INSTRUCTIONS TO FOLLOW: Can you turn the records into a numbered list, beginning at the line that contains "This screenshot has height=1008, width=1079." and stopping after the line that contains "center [354, 146]."? Skip blank lines and leave the pictures out.

STORED DATA:
• • • • •
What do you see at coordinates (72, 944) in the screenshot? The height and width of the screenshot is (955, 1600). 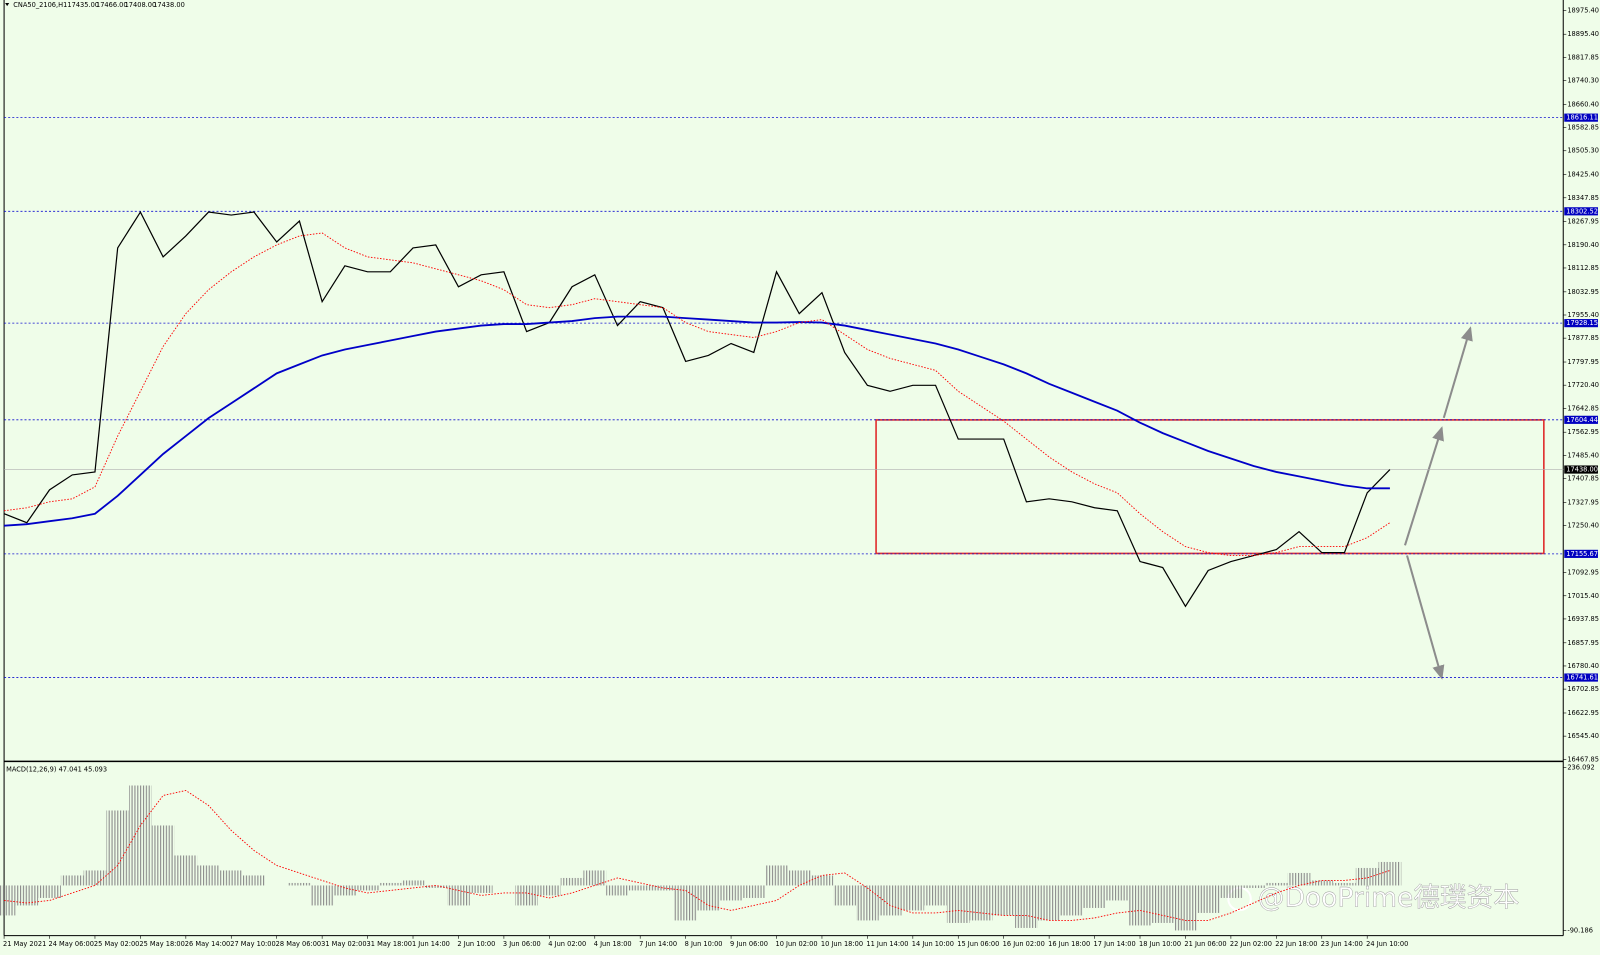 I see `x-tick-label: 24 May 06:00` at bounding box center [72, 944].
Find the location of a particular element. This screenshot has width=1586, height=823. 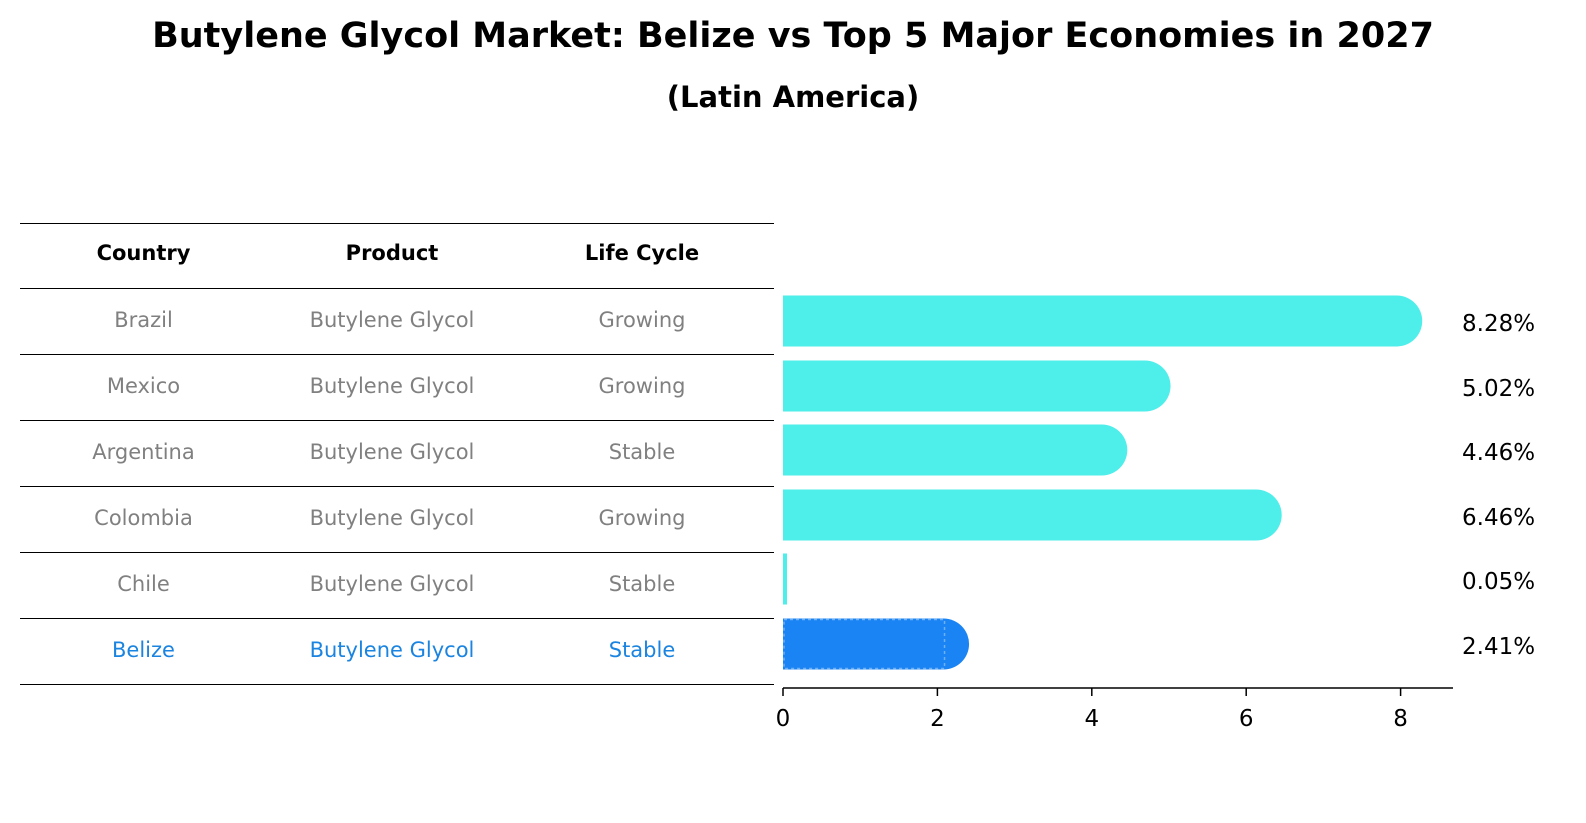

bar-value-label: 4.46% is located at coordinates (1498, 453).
• • • • •
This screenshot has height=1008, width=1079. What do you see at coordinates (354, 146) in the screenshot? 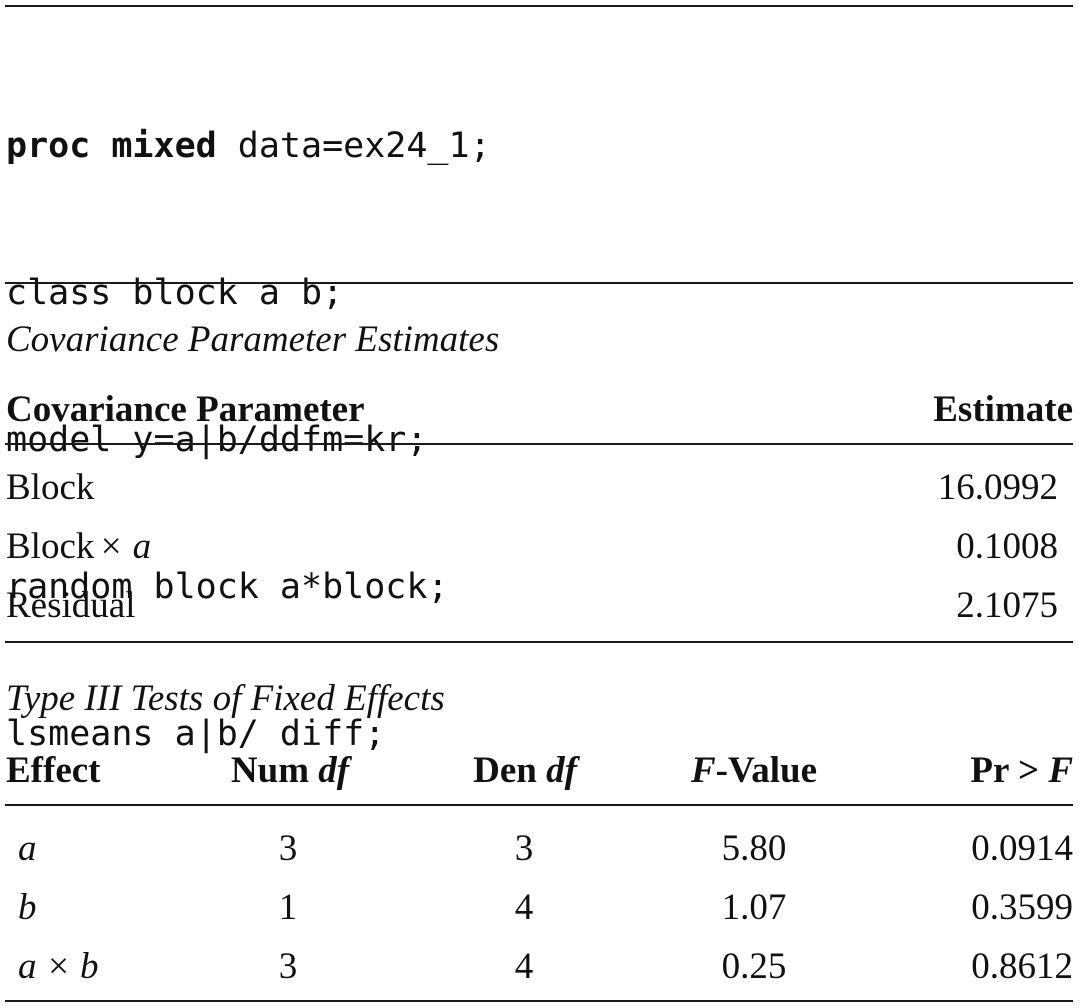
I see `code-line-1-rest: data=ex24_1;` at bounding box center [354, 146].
• • • • •
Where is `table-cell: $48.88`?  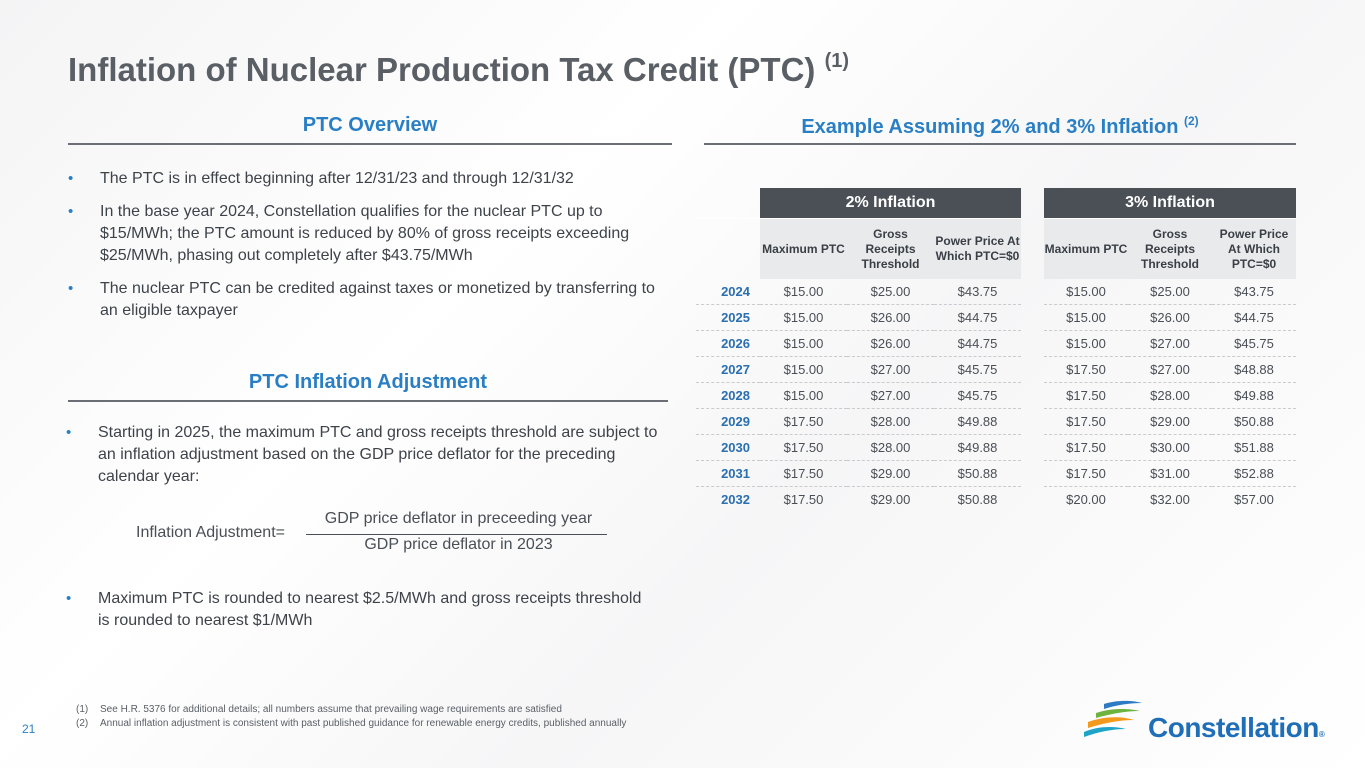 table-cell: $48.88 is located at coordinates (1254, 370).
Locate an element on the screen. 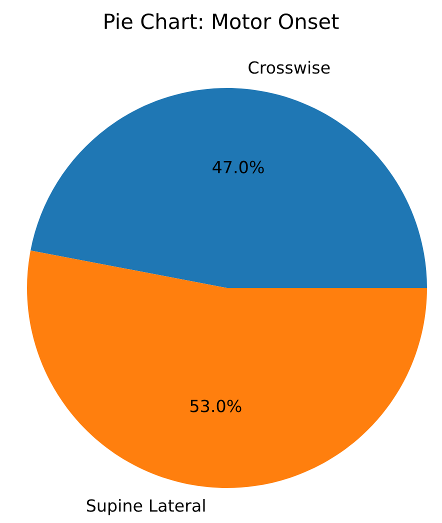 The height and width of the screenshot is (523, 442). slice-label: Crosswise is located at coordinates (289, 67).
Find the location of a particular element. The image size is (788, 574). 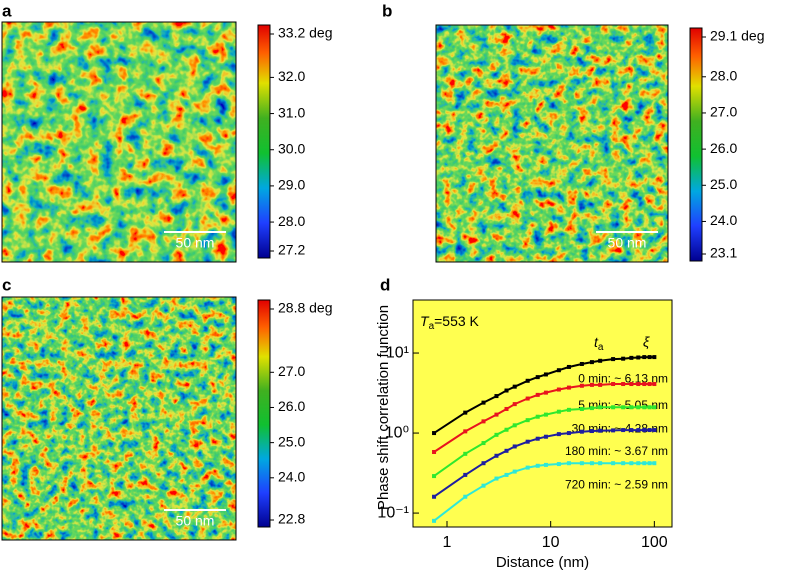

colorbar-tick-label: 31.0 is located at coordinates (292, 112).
• • • • •
ANSWER AREA:
1. This screenshot has height=1008, width=1079. What do you see at coordinates (354, 146) in the screenshot? 
2. I see `code-line-1-rest: data=ex24_1;` at bounding box center [354, 146].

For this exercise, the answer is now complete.